TL;DR: Sub-agent delegation lets you run Claude Code agents at 92% lower cost. Parent agents (Sonnet) handle strategic work while sub-agents (Haiku) handle bounded tasks like data fetching. Kaxo scaled from 4 to 35 agents in 90 days using this pattern. Typical sub-agent costs $2-8/year vs $150-600/year for all-Sonnet architecture. Result: production agent fleet running at <$500/year total cost.
Contents
- The Problem
- The Solution in 30 Seconds
- What Are Sub-Agents?
- The Economics of Sub-Agents
- Can Claude Code Agents Call Other Agents?
- Implementation Guide
- Real-World Example
- Building Agentic Workflows: How We Scaled from 4 to 35 Agents
- Key Takeaways
- FAQ
The Problem
Running multiple Claude Code agents gets expensive fast. A single Sonnet agent costs $150-600 per year. Scale to 10 agents: $1,500-6,000 annually.

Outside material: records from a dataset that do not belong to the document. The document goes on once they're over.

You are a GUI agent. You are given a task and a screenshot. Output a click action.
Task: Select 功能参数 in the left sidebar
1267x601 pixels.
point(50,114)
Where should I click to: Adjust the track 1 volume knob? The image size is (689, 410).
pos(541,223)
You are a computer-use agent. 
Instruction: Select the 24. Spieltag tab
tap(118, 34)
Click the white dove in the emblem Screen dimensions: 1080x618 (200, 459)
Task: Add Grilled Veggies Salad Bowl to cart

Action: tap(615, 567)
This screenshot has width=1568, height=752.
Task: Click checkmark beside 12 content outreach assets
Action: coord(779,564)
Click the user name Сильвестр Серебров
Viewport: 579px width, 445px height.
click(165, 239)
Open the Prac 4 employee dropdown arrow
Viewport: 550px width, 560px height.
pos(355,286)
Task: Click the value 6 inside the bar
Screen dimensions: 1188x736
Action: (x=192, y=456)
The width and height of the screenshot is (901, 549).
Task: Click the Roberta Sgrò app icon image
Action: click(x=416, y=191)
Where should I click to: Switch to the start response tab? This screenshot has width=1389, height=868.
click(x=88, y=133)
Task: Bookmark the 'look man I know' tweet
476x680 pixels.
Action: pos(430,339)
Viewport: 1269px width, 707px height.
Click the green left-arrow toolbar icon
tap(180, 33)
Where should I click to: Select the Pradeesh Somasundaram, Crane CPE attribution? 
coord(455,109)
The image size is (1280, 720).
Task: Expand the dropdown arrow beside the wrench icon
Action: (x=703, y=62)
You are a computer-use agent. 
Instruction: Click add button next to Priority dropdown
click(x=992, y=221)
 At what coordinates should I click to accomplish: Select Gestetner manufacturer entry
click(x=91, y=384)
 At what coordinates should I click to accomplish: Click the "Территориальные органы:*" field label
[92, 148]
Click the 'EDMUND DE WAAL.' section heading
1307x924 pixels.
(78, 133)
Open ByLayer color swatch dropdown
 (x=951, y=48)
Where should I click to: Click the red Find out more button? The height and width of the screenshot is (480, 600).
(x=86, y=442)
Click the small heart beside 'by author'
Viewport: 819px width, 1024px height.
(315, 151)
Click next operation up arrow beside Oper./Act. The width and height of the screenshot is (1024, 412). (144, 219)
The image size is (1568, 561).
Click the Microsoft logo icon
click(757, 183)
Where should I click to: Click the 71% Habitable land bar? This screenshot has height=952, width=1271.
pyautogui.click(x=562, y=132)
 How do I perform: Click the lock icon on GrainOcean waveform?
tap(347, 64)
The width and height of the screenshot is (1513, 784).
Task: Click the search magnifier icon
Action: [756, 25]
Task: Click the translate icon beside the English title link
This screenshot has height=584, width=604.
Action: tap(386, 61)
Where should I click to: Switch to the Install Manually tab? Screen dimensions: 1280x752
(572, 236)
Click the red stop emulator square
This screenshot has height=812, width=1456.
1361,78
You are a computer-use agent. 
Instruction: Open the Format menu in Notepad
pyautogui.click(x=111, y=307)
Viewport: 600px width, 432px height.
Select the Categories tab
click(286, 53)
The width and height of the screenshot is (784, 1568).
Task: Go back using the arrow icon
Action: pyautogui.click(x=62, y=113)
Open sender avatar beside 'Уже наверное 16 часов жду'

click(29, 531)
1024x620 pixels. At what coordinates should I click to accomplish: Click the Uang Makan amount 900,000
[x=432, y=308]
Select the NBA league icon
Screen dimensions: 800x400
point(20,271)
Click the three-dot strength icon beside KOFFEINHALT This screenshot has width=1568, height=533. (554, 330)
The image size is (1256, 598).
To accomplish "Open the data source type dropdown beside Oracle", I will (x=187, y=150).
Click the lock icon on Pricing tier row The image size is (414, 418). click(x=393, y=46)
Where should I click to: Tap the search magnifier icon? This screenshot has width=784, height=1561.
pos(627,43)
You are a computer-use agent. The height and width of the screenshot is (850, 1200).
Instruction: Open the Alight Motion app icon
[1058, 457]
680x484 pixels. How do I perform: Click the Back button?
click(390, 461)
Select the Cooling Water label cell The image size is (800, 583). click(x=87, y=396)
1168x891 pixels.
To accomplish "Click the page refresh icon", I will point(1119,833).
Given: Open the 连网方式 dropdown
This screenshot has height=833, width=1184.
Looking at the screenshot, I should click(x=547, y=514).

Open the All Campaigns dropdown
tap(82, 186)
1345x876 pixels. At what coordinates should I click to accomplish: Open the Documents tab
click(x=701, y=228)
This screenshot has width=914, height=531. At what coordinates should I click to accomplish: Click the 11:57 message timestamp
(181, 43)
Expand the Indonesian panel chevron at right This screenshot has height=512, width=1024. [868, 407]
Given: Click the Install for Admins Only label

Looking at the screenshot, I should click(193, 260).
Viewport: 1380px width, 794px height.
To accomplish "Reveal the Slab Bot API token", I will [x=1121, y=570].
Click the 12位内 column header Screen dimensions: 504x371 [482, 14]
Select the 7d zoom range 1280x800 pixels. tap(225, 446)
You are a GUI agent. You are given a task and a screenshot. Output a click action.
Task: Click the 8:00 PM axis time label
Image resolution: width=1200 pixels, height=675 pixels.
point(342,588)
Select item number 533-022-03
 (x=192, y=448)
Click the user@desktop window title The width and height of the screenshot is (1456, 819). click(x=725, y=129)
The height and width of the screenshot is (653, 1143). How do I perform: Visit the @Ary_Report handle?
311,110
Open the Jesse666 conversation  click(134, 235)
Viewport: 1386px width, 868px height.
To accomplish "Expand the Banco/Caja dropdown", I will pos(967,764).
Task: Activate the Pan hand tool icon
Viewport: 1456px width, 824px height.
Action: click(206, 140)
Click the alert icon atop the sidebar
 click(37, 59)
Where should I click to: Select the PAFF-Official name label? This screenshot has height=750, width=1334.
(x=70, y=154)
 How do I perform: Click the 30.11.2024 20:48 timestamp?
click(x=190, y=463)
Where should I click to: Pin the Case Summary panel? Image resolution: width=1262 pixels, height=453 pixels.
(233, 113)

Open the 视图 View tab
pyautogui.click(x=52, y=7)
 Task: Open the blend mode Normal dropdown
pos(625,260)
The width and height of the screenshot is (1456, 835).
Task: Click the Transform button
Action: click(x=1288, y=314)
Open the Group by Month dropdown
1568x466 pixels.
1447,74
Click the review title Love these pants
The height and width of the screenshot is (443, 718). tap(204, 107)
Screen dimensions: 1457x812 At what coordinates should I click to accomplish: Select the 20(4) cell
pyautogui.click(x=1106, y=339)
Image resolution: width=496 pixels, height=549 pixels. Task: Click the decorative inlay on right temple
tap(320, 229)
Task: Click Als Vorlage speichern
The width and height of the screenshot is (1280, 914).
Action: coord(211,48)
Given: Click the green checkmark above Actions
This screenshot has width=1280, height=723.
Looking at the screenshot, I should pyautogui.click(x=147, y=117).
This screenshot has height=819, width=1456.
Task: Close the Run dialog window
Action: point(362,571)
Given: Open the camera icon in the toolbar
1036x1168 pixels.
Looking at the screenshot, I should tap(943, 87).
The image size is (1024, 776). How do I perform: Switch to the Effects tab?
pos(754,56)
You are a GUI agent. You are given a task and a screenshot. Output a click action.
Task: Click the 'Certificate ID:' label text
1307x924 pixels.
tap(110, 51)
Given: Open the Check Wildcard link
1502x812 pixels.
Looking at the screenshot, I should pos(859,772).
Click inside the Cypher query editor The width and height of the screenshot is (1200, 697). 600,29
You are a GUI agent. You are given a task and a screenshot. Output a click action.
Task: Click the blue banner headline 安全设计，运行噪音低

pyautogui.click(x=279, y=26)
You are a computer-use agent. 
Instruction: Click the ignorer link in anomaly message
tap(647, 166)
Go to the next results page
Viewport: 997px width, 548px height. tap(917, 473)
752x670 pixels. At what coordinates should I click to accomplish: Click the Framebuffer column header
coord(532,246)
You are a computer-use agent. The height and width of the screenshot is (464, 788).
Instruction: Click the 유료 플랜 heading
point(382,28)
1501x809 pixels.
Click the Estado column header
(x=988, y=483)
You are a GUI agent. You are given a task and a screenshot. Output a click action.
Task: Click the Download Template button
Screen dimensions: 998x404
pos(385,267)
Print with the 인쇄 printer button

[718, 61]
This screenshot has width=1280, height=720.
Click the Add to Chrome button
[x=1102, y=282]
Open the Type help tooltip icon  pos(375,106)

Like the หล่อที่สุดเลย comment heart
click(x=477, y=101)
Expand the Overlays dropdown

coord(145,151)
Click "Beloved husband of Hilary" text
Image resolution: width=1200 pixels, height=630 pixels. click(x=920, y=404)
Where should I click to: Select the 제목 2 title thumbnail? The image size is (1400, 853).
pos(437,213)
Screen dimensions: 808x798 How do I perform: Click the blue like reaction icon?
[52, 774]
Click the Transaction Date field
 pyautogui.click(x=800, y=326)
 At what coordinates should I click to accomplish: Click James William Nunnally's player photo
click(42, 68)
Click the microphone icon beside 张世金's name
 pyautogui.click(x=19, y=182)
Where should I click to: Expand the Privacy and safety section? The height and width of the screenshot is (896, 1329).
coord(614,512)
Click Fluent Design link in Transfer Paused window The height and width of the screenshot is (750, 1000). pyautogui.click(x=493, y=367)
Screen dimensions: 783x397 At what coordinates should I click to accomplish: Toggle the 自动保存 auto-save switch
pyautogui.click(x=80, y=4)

Manual oversight doesn’t scale. And no documented patterns exist for multi-agent orchestration in Claude Code.
How do you scale without scaling costs?
The Solution in 30 Seconds
Sub-agent delegation solves this.
What: Specialized agents on cheaper models (Haiku: $0.25/$1.25 per million tokens) handle bounded tasks. Parent agents on strategic models (Sonnet: $3/$15) delegate and synthesize.
Why: 92% cost reduction. Parent handles judgment. Sub-agents handle data fetching and transforms.
Result: We went from 4 to 35 agents in 90 days. Annual cost: under $500 vs $5,000+.
The pattern: Identify repetitive task → create spec → delegate → sub-agent executes → parent continues.
Production numbers: data research tasks dropped from $0.05-0.10 to $0.001-0.002 per query. 96% savings.
What Are Sub-Agents?
Sub-agents are specialized, cost-optimized Claude Code agents invoked by parent agents for bounded, repetitive tasks. They run cheaper models (Haiku: $0.25/$1.25 per million tokens) while parent agents use more capable models (Sonnet: $3/$15 per million tokens) for strategic work, reducing costs by 85-92%.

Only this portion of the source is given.